朝、子どもを目の端で見守りながら家事をしていました。
いつも布巾を干している場所があり、我が子は興味津々で手を伸ばして遊んでいます。
すると突然、「カラン」と金属が落ちる音が。
見ると、布巾を留めていた金属クリップが床に落ちていました。
「手が届くようになったんだな。これはもう、この場所には干せないな」
そう思い、すぐにクリップを拾いました。
ところが、少しして妻が片付けようとした時、クリップに使われていた丸い金属部品が1つなくなっていることに気付きました。
一気に血の気が引きました。
周囲を探しても見つからず、机の下も確認しましたがありません。
「まさか、誤飲した……?」
慌てて我が子の様子を確認しましたが、普段と変わった様子はありません。
クリップが落ちた瞬間にすぐ拾っていたので、握って飲み込む時間はなかったと思いました。

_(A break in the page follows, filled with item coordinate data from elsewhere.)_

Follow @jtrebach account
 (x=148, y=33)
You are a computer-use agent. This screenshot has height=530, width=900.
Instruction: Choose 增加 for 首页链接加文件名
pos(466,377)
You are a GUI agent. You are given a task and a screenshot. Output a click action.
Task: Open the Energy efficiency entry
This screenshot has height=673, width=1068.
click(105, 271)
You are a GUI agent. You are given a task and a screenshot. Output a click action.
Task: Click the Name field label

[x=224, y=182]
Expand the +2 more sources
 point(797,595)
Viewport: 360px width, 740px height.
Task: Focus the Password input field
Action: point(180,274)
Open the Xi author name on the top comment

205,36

それでも、部品が見つからない限り、誤飲の可能性は否定できません。
夫婦で必死に探し続けること約10分。
ようやくプレイマットの下まで跳ね飛んでいた部品を見つけることができました。
本当に安心しました。
今回改めて思ったのは、「誤飲する物を置かない」だけでは十分ではないということです。
まさか、全体重を使って物を壊し、小さな部品が外れるなんて想像していませんでした。
子どもは、本当に親の想像を超えてきます。
今回の出来事をきっかけに、妻とも「もっと環境を見直そう」と話し合いました。
人はどれだけ気を付けていても、ヒューマンエラーをゼロにはできません。
だからこそ大切なのは、ミスをしないことではなく、ミスをしても事故につながらない環境を作ること。
今回のように事故につながらなかったのは本当に幸運でした。
この経験を無駄にしないためにも、私たちは「7〜8か月という今の時期には、他にどんな危険が潜んでいるのだろう?」と改めて調べてみることにしました。
すると、驚いたことに、この時期は誤飲だけでなく、転落ややけど、溺水、指はさみ、家具の転倒など、家庭内で起こりやすい事故が一気に増える時期だということが分かりました。
その理由はとてもシンプルです。
赤ちゃんは昨日までできなかったことが、今日は突然できるようになるからです。
ハイハイで思わぬ場所まで移動したり、おすわりが安定して両手が自由になったり、指先で小さな物をつまめるようになったり。
親からすると「まだそこまではできないだろう」と思っていることを、子どもはあっさりと超えてきます。
実際、今回も私たちは「飲み込める物は置いていない」と思っていました。
しかし、子どもはクリップを壊し、「飲み込める物」を自分で作り出してしまいました。
これは正直、想像もしていませんでした。
だからこそ、事故を防ぐためには「危険な物を片付ける」だけでは足りず、「もし壊れたらどうなるか」「もし引っ張ったらどうなるか」と、一歩先まで想像して環境を整えることが大切なのだと感じています。
もちろん、人はどれだけ注意していてもミスをします。
育児中ならなおさらです。
寝不足の日もあれば、家事に追われる日もあります。
だから私は、「ミスをしないこと」を目指すのではなく、「ミスをしても事故につながらない環境」を作ることが、本当の事故予防なのではないかと思うようになりました。
今回の経験をきっかけに、わが家でも家の中をもう一度見直し、「ここは本当に安全だろうか?」という視点で一つひとつ確認していこうと思っています。
そして次回の記事では、消費者庁や厚生労働省、日本小児科学会などの公的機関・専門機関の情報や研究結果を参考にしながら、7〜8か月の赤ちゃんに本当に気を付けたいことを、新米パパ・ママにも分かりやすくまとめたいと思います。
「うちは大丈夫」と思っていた私たちだからこそ伝えられることがあると思っています。
今回の経験が、皆さんのお子さんの事故を一つでも防ぐきっかけになれば、とてもうれしいです。